Chapter 8 – Perfect Epic Empires: Appraising Cycles of Utopia and Anti-Utopia in Brandon Sanderson’s Hero of Ages (2008)

In Order out of Chaos (1984) Ilya Prigogine and Isabella Stengers use chaos theory to describe how entropy results in a creation of new structures. They identify how “far-from-equilibrium conditions” transforms a system from a state of disorder to that of order. In doing so, a new system is formed. As this chapter explores, the same occurs in Heroic Epic Fantasy fiction, as these far-from-equilibrium conditions allows the hero to restore Fantasyland. In doing so, Heroic Epic Fantasy cycles back and forth between states of utopia and anti-utopia as the populace responds to change. This analysis utilises Brandon Sanderson’s Hero of Ages (2008), the last book of the Mistborn trilogy (2006-2008), as a case study. This chapter examines cycles of stability and instability in the novel in order to discuss the effect that chaos and the attempt to attain equilibrium has on the structure of the Heroic Epic Fantasy plot and the final resolution of the main conflict of the narrative.

Chapter 9 – Chaotic Cycles: Evaluating Patterns Within and Between Sequel Series in David and Leigh Eddings’s The Seeress of Kell (1991)

The practice of Heroic Epic Fantasy sequels and long-running series indicates that the resolution of the plot is ephemeral. Chapter nine consider the cycles of repetition between Heroic Epic Fantasy narratives and series as a constant movement between different equilibriums. These cycles are chaotic; there are nuances between cycles, so that the sequel series may deliver different meanings and conclusions from the one before it. This analysis utilises David and Leigh Eddings’ The Seeress of Kell (1991), the last book in the Belgariad (1982-1984) and Malloreon series (1987-1991), as a case study. Using the novel as an example, this chapter argues that the movement between sequel series is a constant deterioration and re-establishment of new equilibriums. Specifically, this chapter asserts that sequels represent chaotic systems; while the sequels are repetitive of the work that came before it, there is enough variation between parts that the author can deliver an expected and unexpectedending simultaneously.

Afterword – Probing the Potentials of the Heroic Epic Pattern with a Brief Look at Anne McCaffrey’s All the Weyrs of Pern (1991)
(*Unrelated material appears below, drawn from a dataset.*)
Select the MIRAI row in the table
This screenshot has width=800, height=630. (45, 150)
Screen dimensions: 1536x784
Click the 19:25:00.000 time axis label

The afterword considers the importance of the Heroic Epic structure in allowing us to discuss narrative and story, rather than focusing on taxonomy and the presentation and acceptance of Fantastical elements. This analysis utilises All the Weyrs of Pern (1991), the novel that concludes the narrative arc of Anne McCaffrey’s Pern (1967-2012), as a case study as the identification of the series as a Fantasy or Science Fiction has been long contested. But, as this afterword argues, Fantasy fiction is not antithesis to Science Fiction, and the narrative structure of the Heroic Epic is a unifying thread that allows us to examine story cohesively. More importantly, this chapter discusses the nature of the Heroic Epic structure as metafictional. This chapter concludes that, rather than being simplified, repetitive, and formulaic, the repetitions within the Heroic Epic pattern create a resonance by building layers of depth and complexity.